I bought this and the Anna pattern several months ago and can I just say, best thing evaaah to get a personalized note with your order from the By Hand London ladies. What, me gush??
Now I wasn’t really sure what size to sew, since my bust was a US 6 and waist was a US 4. I opted to follow the sew-along advice of Elisalex herself, who sewed a US 4 and did a full-bust adjustment. That’s exactly what I did, and it worked great! The ease in the princess seams at the bust was a bit of a beast to deal with, but it worked. In the end I could probably take the side seams in just a touch or possibly go down an entire size, but it’s comfortable without feeling restrictive.
I did two muslins of the bodice. The first was with the FBA and a narrow shoulder adjustment (and trying out a v-neck in the front that I didn’t end up liking).
I knew from the wide neckline and lots of Elisalex photos online that the straps would probably fall off my shoulders, so a narrow shoulder adjustment was in store. But because the straps were so thin, I narrowed the pattern piece on the sleeve side, but then added back the width on the neckline side. I’m really pleased with how that solution worked.
Plus, it meant the straps weren’t too skinny to pull the bodice lining through, which I think might have been a concern otherwise. I went with lime green voile for the lining. It really is whoa mama bright! I did intend to top stitch the neckline but thought about it too long and by that point my machine was out of commission. So eventually I’ll get to it.
In the back, I wanted a little more coverage than the original deep v-neck, so using the Craftsy class for altering necklines, I raised it a bit. The back was gaping in the first muslin, so that’s why I did a second one. I sliced the back piece about halfway down the neck at an angle towards the lower part of the armhole, overlapped about an inch, and rotated it out at the armhole (which barely changed the armhole at all, probably not even 1/8″). I could probably still remove more as I feel it gaps a bit as I move.
I did a centered back zipper and may I add, I’m so proud of how it looks at the top. Finally got it perfect! If only I could actually tuck the pull into the laps without assistance. Or decide if I like side lapped of center back zippers better. I’ll probably keep flip flopping back and forth.
So let’s talk about that fabric for a second, you’re dying to know more, right? I randomly encountered some project online at one point that used a different color scheme of the same fabric, and I pined to Rochelle about it. She managed to track down what it was, Feathers by Martha Negley, and I found some at Pacific Fabrics. Huzzah!
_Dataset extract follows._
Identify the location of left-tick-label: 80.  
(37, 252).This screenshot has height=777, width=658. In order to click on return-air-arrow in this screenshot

The print feels very summery but I could easily transition this one to fall with the right accessories and layers. I’m thinking about that a lot right now, of course!
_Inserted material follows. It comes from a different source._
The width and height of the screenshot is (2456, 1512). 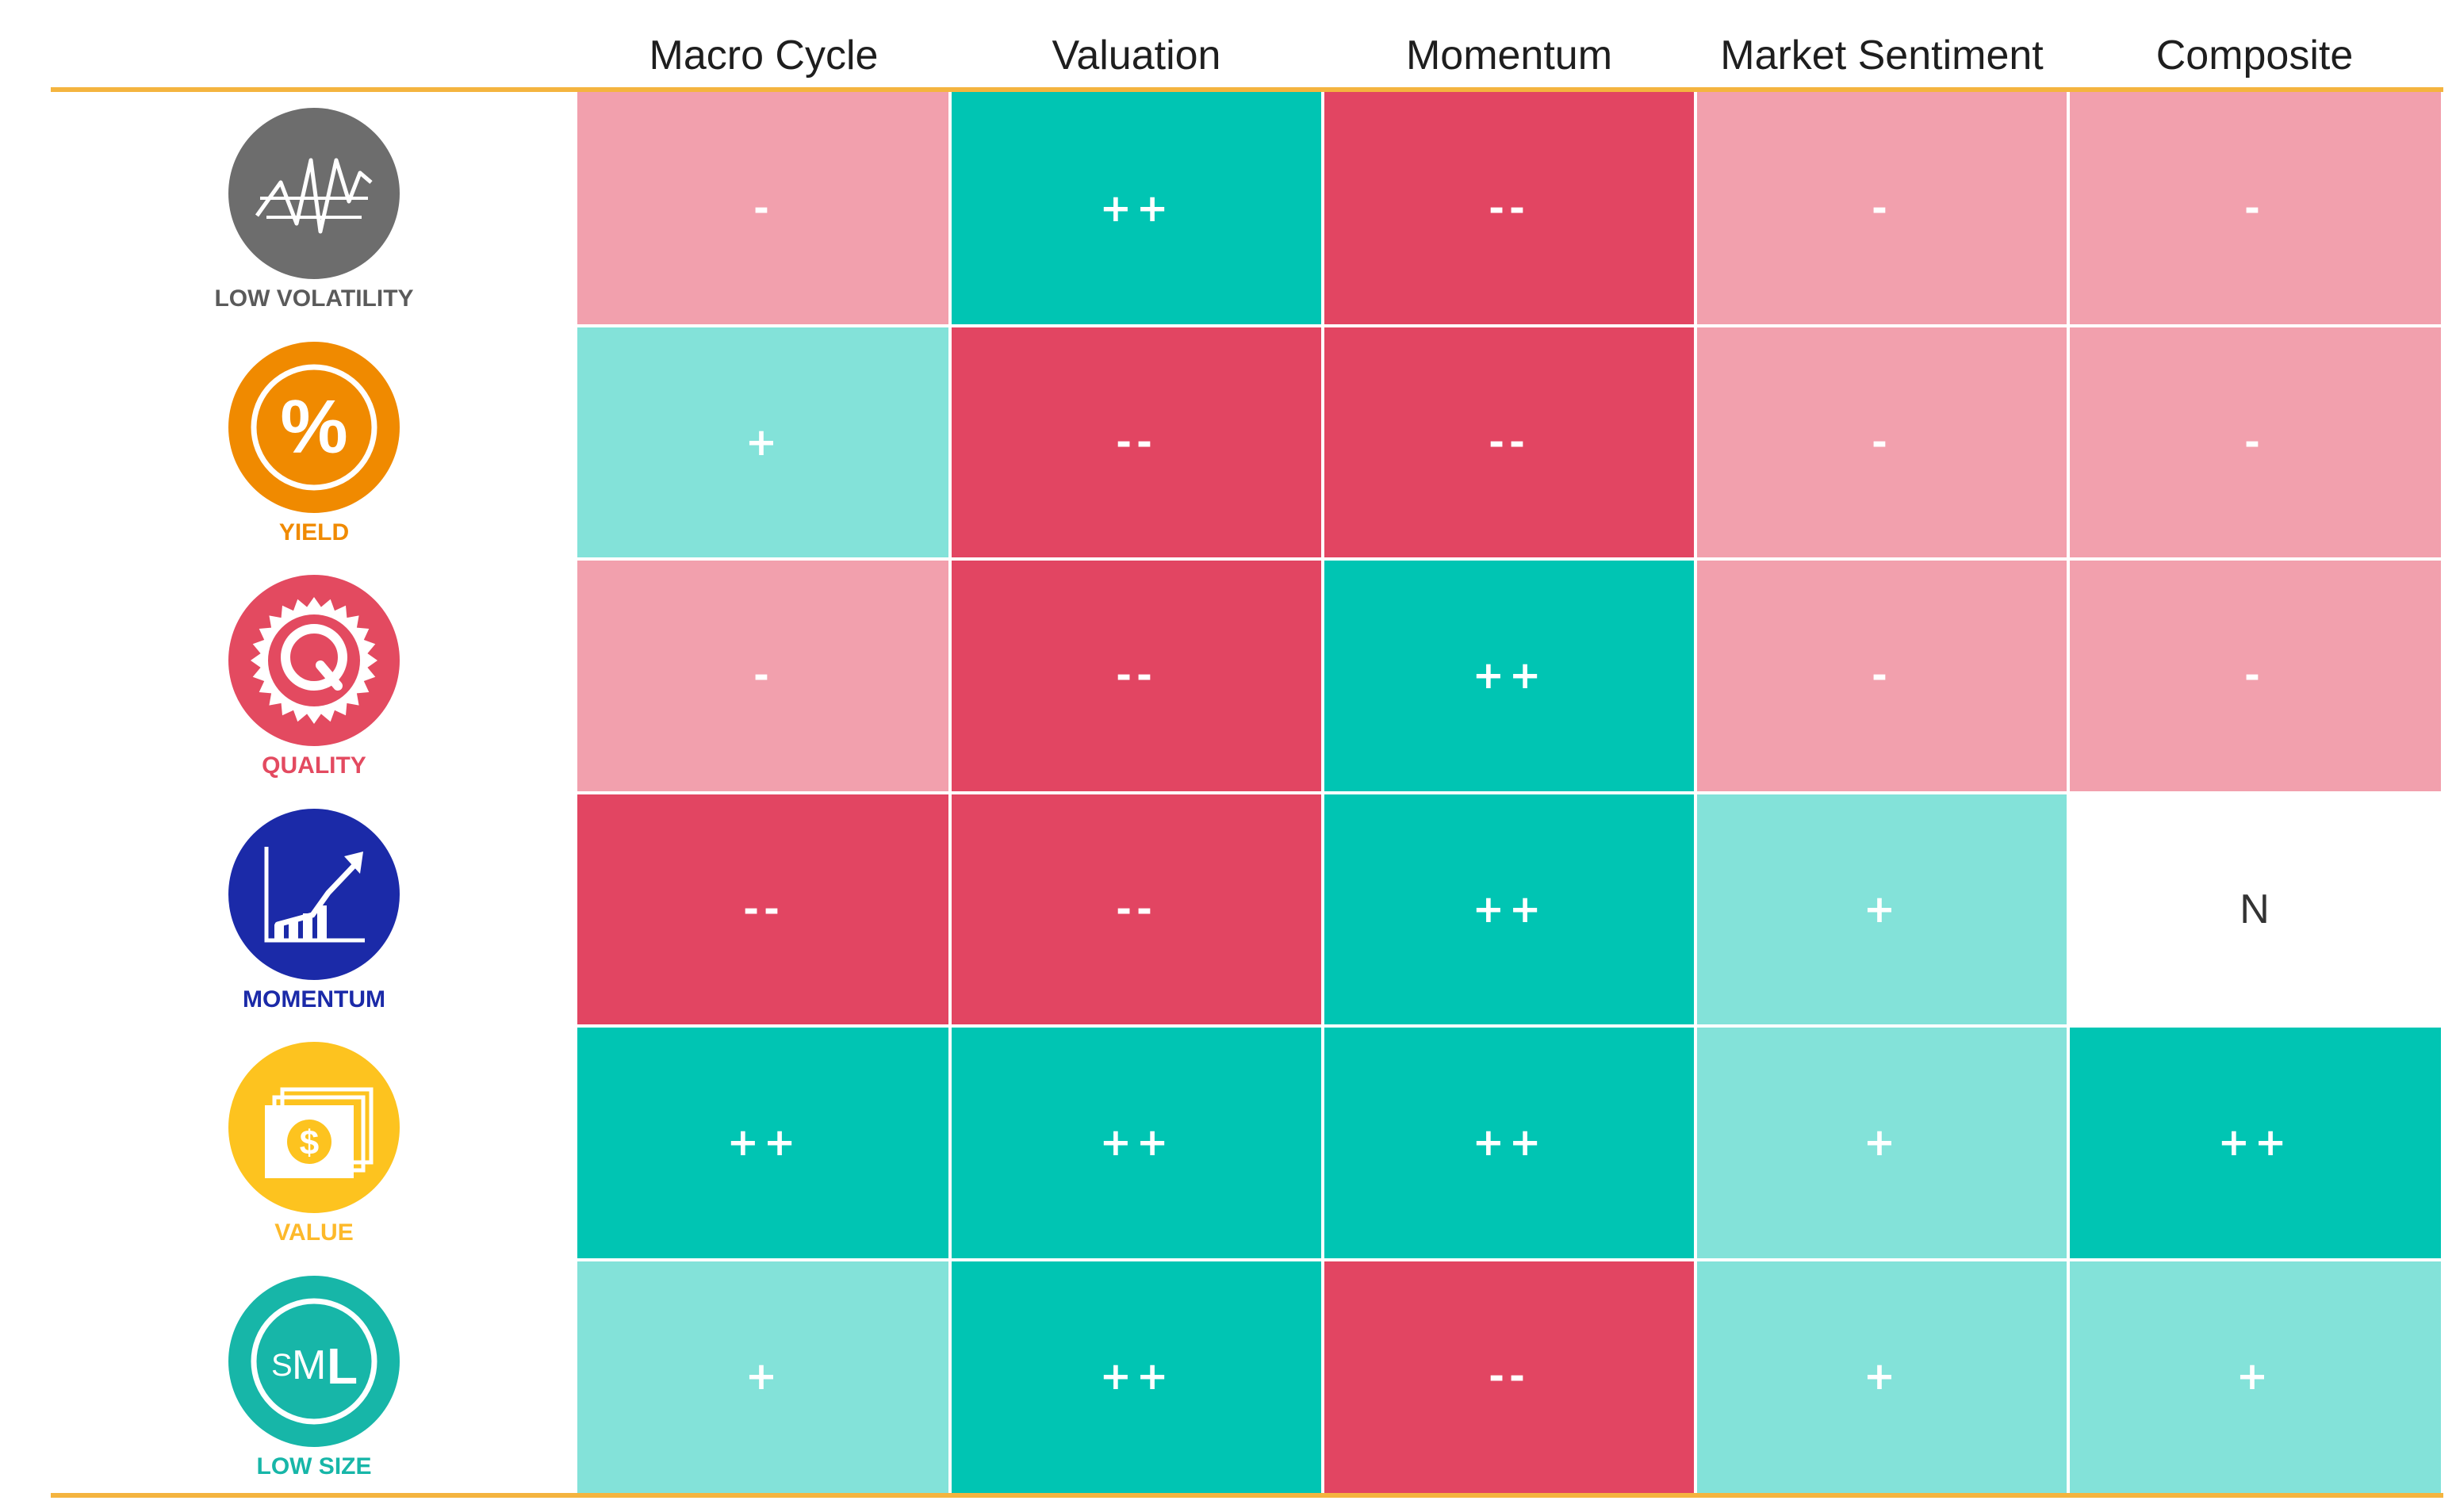 What do you see at coordinates (1882, 56) in the screenshot?
I see `column-header: Market Sentiment` at bounding box center [1882, 56].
I nixed the tulip skirt from the pattern because let’s face it, can you see me wearing a tulip skirt? Nope. I was going to go with my preferred gathered skirt but took a page from Roisin‘s book and used the skirt from Simplicity 2444, which is pleated. It’s fine… in the end, I don’t love it but don’t hate it. I think pleats are kind of more trouble to me than they’re worth. (As was lining up the pleats with the princess seams in the front… too busy, so you totally can’t tell.) I would have tried a half circle but didn’t have enough fabric.
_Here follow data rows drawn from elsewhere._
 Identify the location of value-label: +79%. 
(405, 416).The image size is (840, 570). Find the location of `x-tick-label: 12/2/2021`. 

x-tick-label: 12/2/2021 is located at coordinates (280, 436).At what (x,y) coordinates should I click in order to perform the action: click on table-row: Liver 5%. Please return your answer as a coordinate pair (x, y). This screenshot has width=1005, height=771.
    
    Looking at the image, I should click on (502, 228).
This skirt definitely called for a petticoat underneath, something I don’t frequently do! But it really makes the skirt look its best.
And hey, I had fun with it, while Mel took photos of me being a jackass. You’re welcome.
They probably wouldn’t have let me into the Moulin Rouge, huh?
Oh by the way, someone asked me in a previous post about my lipstick, and I forgot to answer! Lately I’ve been wearing Besame Cosmetics (a great vintage-inspired brand if you’re not already familiar) lipstick in Carmine nearly exclusively. It’s a very orangey red which appears a bit more red in most photos, but I think you can see the truer shade in this somewhat bitchyface photo below. I bought this color ages ago and I was meh about it until I dyed my hair red. Now I love it!
Anyway, I really like this dress, and was actually in the middle of a second Elisalex when my sewing machine started having issues. So expect another one at some point soon in a lovely organic cotton I picked up by Birch Fabrics. In the meantime, I’ll be knitting! (And laying in the grass, apparently.)